Please pick out and copy every line in the items below that contains the word "checkbox". Case counts.
○ ○ ○ ○ ○
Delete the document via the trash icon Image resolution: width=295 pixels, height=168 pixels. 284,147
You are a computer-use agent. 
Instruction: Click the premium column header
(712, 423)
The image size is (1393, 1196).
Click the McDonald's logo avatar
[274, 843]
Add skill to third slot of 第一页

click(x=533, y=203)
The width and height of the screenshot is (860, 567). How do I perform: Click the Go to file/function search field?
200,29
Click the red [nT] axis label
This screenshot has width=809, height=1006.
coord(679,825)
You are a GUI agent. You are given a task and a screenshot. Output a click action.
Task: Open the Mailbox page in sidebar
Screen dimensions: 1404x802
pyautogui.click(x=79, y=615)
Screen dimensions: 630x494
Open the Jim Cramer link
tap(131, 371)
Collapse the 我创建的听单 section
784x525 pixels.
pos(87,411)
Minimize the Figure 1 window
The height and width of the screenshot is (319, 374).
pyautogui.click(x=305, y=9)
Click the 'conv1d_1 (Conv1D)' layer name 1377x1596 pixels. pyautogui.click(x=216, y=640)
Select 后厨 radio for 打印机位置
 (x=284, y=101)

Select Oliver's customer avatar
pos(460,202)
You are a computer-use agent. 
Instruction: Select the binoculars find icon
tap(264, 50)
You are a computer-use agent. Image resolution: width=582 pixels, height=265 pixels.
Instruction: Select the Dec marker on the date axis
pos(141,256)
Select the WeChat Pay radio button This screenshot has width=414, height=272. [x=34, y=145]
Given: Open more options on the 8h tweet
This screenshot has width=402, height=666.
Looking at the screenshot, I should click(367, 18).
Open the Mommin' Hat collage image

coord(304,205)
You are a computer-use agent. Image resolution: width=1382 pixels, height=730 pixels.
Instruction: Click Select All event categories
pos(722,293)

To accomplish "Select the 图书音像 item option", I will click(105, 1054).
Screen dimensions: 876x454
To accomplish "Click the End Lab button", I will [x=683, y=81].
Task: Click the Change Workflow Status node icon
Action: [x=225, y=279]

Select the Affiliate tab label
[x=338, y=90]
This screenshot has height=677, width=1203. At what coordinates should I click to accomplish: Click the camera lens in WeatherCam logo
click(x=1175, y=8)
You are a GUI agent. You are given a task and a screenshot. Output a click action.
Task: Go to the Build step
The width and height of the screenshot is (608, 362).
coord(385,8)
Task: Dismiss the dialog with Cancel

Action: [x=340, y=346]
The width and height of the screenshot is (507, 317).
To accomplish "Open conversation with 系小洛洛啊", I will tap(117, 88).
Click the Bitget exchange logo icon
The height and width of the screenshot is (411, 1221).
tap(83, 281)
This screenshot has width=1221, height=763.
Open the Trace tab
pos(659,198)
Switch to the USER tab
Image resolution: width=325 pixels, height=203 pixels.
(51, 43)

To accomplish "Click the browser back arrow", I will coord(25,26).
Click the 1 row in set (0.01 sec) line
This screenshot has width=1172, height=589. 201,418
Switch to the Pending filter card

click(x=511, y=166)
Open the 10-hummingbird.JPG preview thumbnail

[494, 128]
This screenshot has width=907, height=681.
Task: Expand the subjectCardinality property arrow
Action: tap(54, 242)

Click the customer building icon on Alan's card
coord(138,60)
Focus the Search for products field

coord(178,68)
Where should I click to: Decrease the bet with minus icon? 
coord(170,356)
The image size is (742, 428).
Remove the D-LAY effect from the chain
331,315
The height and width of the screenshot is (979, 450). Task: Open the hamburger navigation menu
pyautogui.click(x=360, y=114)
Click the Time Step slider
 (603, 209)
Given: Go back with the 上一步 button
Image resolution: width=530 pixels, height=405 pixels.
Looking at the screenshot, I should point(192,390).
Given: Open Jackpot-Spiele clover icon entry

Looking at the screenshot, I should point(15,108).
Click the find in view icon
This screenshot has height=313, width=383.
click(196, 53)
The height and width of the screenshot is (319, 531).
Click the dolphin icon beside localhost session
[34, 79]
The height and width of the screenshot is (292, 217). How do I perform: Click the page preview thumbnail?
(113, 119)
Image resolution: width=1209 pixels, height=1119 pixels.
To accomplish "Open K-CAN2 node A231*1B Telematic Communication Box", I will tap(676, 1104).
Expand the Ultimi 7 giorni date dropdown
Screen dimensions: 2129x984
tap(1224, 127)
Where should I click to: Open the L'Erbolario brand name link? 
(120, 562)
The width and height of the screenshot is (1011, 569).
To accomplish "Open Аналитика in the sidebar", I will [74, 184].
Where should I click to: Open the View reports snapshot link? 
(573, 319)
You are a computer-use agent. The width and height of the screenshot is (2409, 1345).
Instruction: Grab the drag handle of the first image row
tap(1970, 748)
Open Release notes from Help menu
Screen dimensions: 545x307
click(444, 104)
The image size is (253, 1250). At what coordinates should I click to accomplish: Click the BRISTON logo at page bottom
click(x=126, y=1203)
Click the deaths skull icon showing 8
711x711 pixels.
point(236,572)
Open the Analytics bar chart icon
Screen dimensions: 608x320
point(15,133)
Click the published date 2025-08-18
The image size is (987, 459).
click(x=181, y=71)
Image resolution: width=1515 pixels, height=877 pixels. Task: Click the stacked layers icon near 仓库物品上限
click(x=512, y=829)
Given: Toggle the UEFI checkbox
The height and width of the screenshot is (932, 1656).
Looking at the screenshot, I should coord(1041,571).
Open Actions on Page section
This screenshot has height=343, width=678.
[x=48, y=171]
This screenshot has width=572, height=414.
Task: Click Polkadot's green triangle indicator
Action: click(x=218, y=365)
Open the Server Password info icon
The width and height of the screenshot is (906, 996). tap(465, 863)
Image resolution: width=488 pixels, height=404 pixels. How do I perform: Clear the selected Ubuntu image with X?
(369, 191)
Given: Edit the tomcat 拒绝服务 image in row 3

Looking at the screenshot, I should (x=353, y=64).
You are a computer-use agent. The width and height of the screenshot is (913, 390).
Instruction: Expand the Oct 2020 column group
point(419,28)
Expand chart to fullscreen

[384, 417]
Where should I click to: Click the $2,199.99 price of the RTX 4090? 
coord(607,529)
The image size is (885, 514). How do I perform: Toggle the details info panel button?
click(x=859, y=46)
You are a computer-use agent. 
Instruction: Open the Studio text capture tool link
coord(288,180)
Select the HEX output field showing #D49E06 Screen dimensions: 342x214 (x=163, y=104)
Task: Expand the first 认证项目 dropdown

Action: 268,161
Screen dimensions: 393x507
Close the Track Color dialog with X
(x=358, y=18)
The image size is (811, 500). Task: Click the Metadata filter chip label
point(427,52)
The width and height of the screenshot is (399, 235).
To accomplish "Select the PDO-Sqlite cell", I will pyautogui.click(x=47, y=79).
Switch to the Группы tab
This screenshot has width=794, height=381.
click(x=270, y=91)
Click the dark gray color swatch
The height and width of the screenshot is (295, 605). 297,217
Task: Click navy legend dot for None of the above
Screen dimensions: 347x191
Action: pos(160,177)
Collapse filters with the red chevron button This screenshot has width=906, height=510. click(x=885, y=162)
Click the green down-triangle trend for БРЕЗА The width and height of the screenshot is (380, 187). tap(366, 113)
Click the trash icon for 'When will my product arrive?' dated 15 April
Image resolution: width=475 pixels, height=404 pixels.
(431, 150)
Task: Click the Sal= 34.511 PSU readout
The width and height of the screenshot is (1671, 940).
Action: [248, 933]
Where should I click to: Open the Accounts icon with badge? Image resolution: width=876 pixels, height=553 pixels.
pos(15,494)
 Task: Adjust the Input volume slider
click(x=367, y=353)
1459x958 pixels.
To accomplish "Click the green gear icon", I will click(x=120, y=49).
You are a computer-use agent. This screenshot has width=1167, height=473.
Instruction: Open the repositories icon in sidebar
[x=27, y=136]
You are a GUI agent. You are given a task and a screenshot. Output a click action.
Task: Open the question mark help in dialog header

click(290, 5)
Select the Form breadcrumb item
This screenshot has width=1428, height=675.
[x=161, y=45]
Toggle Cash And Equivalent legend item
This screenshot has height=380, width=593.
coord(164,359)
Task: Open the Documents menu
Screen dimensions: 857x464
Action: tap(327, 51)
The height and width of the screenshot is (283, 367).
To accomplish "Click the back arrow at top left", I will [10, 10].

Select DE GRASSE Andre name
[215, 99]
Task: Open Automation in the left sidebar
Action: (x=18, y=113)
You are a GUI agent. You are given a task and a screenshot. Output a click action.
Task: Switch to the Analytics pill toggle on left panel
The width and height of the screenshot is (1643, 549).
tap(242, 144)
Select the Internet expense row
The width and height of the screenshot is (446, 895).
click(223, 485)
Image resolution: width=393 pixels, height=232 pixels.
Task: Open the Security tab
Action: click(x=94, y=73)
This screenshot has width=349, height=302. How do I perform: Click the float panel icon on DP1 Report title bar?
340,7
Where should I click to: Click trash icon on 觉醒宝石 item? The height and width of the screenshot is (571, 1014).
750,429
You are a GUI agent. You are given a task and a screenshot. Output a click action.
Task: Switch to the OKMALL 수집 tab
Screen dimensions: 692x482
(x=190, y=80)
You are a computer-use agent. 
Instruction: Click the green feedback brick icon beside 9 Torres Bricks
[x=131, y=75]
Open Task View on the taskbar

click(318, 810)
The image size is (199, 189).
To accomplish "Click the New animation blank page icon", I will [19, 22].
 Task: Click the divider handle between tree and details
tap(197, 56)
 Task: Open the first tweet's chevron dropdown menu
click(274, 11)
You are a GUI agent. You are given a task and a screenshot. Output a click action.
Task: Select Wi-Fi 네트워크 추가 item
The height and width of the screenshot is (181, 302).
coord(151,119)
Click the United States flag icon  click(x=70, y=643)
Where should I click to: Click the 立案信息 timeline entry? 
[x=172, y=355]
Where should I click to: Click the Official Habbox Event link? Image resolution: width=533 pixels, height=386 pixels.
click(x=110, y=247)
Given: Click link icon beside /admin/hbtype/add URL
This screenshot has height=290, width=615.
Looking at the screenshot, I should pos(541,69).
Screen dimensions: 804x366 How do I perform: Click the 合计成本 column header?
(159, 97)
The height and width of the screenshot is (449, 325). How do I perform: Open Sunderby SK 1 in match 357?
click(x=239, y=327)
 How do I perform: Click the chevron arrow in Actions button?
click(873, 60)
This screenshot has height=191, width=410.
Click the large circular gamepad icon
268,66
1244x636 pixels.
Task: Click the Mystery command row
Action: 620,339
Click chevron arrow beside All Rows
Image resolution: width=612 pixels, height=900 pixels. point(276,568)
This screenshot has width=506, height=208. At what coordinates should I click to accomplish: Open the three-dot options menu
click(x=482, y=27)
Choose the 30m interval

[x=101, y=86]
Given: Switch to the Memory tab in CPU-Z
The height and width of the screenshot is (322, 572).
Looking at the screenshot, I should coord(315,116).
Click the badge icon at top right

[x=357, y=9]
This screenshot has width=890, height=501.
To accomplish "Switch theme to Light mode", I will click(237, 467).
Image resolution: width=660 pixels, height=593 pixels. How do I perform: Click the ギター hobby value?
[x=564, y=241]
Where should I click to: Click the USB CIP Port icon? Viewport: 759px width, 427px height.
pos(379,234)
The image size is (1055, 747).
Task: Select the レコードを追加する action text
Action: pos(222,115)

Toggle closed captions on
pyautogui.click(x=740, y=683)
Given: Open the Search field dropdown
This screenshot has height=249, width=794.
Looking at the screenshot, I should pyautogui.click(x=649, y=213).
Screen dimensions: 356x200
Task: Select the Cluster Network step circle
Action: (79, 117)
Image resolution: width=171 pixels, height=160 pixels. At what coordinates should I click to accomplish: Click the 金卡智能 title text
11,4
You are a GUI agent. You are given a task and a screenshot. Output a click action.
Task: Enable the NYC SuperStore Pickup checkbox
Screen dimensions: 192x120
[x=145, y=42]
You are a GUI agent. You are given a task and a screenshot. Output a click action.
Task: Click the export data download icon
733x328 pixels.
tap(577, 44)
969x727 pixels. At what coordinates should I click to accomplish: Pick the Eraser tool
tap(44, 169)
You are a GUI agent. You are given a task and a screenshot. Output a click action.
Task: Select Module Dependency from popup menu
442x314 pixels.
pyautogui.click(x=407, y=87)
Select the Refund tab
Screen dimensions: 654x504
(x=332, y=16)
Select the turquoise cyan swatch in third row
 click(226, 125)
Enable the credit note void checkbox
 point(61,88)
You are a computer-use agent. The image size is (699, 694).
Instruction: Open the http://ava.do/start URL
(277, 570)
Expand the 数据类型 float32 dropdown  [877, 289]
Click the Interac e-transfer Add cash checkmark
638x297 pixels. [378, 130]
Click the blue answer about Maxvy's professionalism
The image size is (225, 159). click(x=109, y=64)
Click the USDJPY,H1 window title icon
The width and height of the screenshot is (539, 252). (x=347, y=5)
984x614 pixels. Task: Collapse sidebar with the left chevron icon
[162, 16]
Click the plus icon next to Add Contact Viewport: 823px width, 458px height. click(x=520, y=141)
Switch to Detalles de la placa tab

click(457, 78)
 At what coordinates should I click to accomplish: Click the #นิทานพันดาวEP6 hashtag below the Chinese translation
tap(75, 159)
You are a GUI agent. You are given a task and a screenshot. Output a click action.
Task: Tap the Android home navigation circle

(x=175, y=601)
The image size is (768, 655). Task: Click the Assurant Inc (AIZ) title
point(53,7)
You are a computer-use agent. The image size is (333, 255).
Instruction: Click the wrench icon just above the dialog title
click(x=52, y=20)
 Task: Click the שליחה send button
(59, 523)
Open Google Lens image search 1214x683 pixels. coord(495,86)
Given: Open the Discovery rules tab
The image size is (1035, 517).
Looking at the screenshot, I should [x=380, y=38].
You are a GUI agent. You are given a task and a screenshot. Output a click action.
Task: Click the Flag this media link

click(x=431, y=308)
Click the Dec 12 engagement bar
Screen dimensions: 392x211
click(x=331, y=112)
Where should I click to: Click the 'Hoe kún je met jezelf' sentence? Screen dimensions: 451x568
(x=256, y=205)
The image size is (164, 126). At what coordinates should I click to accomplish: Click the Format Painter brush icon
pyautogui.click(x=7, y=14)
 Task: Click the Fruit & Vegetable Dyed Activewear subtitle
○ ○ ○ ○ ○
Full solution:
Given: Toggle the UEFI checkbox
Task: Enable the NYC SuperStore Pickup checkbox
Enable the credit note void checkbox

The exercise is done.